In the hypoglossal nucleus, DSI of glycinergic inhibition to principal cells has been reported, suggesting that it
is not ZD1839 ic50 confined to GABAergic synapses (Mukhtarov et al., 2005). Although DSI generally lasts less than 5 min, eCBs have also been implicated in LTD of GABAergic inhibitory transmission (“iLTD”). In the lateral amygdala, low-frequency stimulation at 1 Hz, designed to release glutamate at synapses on the target neuron, was followed by a persistent depression of inhibitory transmission, which was sensitive to blocking either mGluR1 or CB1 receptors (Marsicano et al., 2002). The effect was potentiated by blocking anandamide degradation, implying that this eCB, rather than 2-AG, is involved (Azad et al., 2004). In contrast, iLTD in hippocampal pyramidal neurons is sensitive to blocking diacylglycerol lipase (Chevaleyre and Castillo, 2003), implicating 2-AG. Roles for presynaptic adenylate cyclase, inhibited by the αi/o limb of the CB1 signaling cascade, and for the active zone protein RIM1α, discriminate iLTD from DSI (Chevaleyre et al., 2007). This brief summary of CB1 receptor-mediated plasticity of inhibition focuses exclusively on activity-dependent eCB signaling. Signaling by eCBs may also be tonically active. For example, a CB1 antagonist was shown to increase GABA release from a subset of hippocampal CCK-positive interneurons (Losonczy et al., 2004), and similar results have been
reported in the hypothalamus (Oliet et al., 2007). These reports raise the possibility that CB1 receptor-mediated control of GABA release can be Small molecule library mw modulated up or down.
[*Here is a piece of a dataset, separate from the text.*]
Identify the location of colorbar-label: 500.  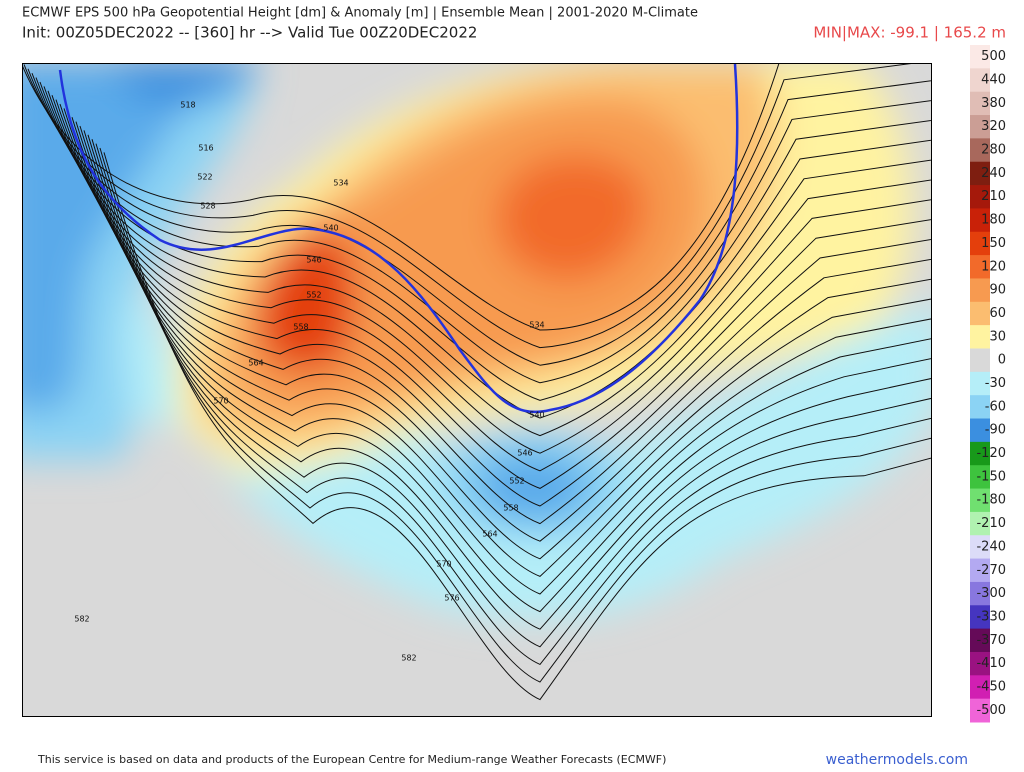
(994, 56).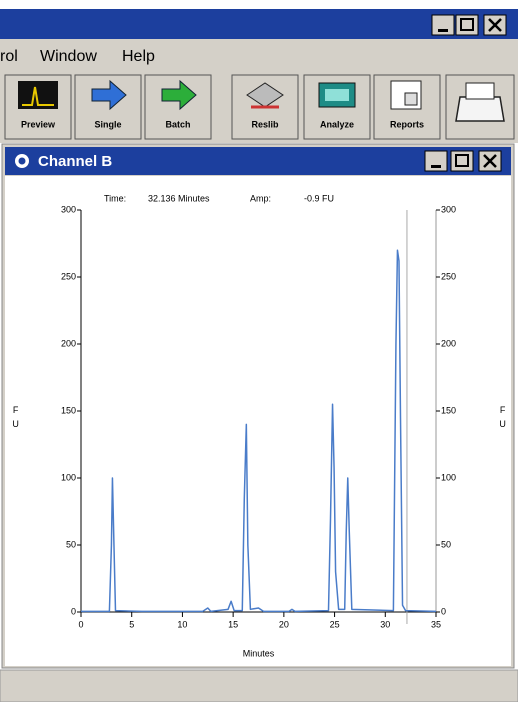 Image resolution: width=518 pixels, height=702 pixels. What do you see at coordinates (179, 198) in the screenshot?
I see `readout-time: 32.136 Minutes` at bounding box center [179, 198].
However, most of the available CB1 antagonists act as inverse agonists (Kirilly et al., 2012). The observation that these compounds can increase GABA release could therefore be explained as relief from constitutive G protein-coupled receptor activity and therefore falls short of demonstrating basal occupancy of CB1 receptors by continued synthesis of eCBs. Several other retrograde factors have been reported to modulate GABA release
and lead to long-term changes because in inhibitory transmission. In the ventral tegmental area, nitric oxide can be synthesized in response to high-frequency stimulation of glutamatergic afferents innervating dopaminergic cells. Nitric oxide in this system appears to trigger LTP of GABAergic transmission (Nugent et al., 2007). This phenomenon coexists with eCB-mediated iLTD in the same dopaminergic neurons (Pan et al., 2008), and these long-term changes in GABAergic signaling are modulated by drugs of abuse and D2 dopamine receptors (Nugent et al., 2007; Pan et al., 2008). In the neonatal hippocampus, high-frequency stimulation of afferent fibers can lead to a presynaptic form of LTD of GABAergic transmission (McLean et al., 1996). The induction of this phenomenon has been attributed to GABAA receptor-mediated depolarization, leading to NMDA receptor-mediated Ca2+ influx.